Replacement windows are a good money maker AND always in demand. More so than a lot of other things in this field. I steered away from them for years and got cornered into doing it last spring as part of a package deal. Once I got 8 windows installed in less than 4 hrs (@$175 a pop) I just about kicked myself in the rear for not doing it sooner!


----------



## silvertree (Jul 22, 2007)

Kitchens, baths and windows.


----------



## 2ndGen (Apr 6, 2006)

Roofing.


----------



## 3lo (Jan 15, 2008)

anything else ?


----------



## rbsremodeling (Nov 12, 2007)

silvertree said:


> Kitchens, baths and windows.


 
What Paul said and your guys can do this kind of work until there 50 if they want not really Physically demanding if done right


----------



## trav007 (Jan 25, 2008)

Crown moulding, paint grade. Fast as hell if you know a few tricks to speed up your production. And I'm not talking new construction either.
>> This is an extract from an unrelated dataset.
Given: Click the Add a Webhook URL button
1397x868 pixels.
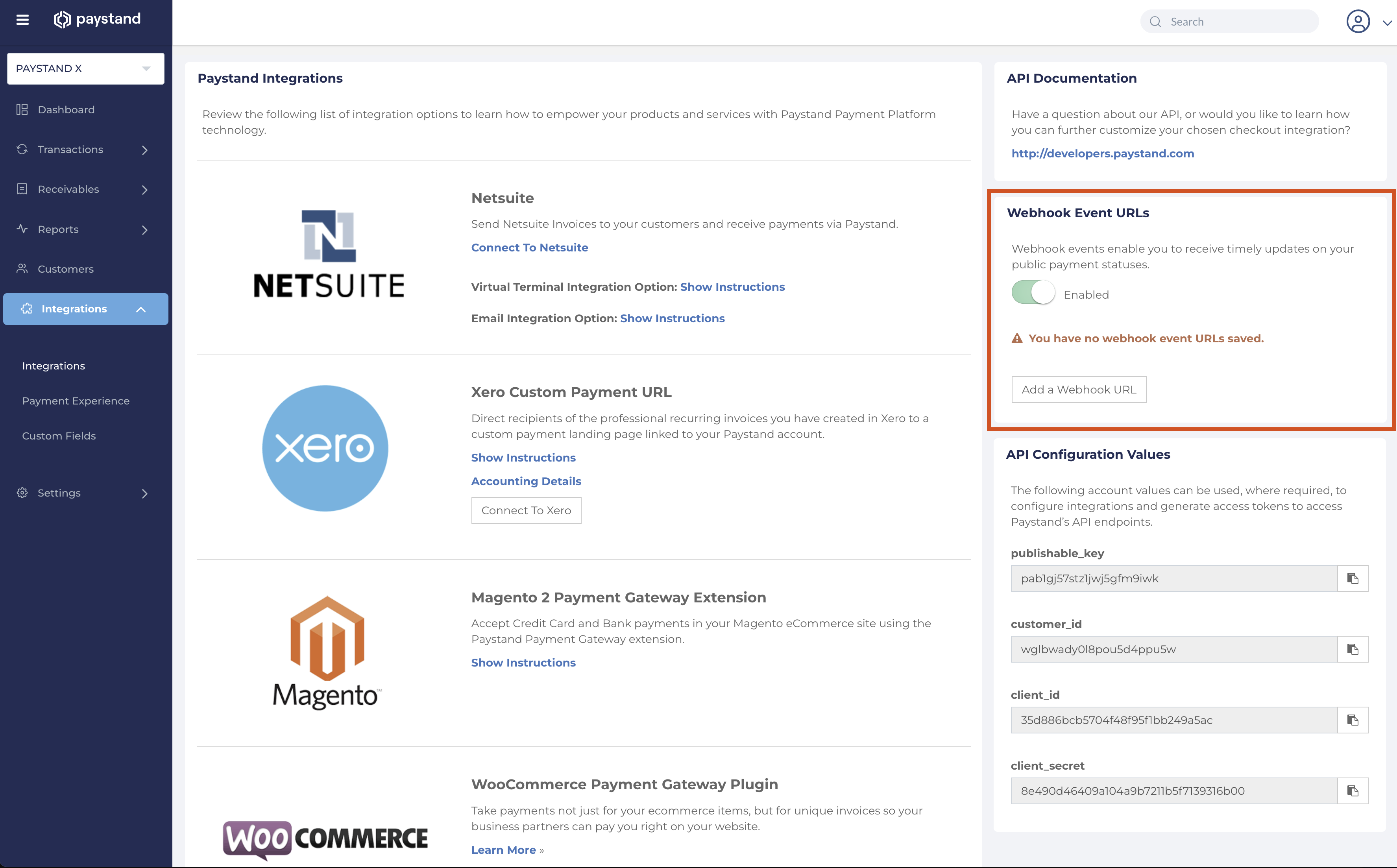Looking at the screenshot, I should 1078,389.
Only problem is that nobody wants to get kreative and do build ups or natural wood. 

I once did a job where I made my own 3 piece crown out of 2 sheets of MDF and a couple of good router bits. 1 day milling, 1 day install and paint, and 2 hours the next day doing a second coat of paint. 86 linear feet with 1 outside corner and one neo angle over the fireplace. 

Total materials - 75.00 ( unless you count the new router bits )

Total revenue - $1700.00 :clap::clap:

'nough said.


----------



## A.W.Davis (Oct 17, 2006)

Room additions.


----------



## HallisseyDesign (Jul 6, 2007)

working 110 hrs a week.


----------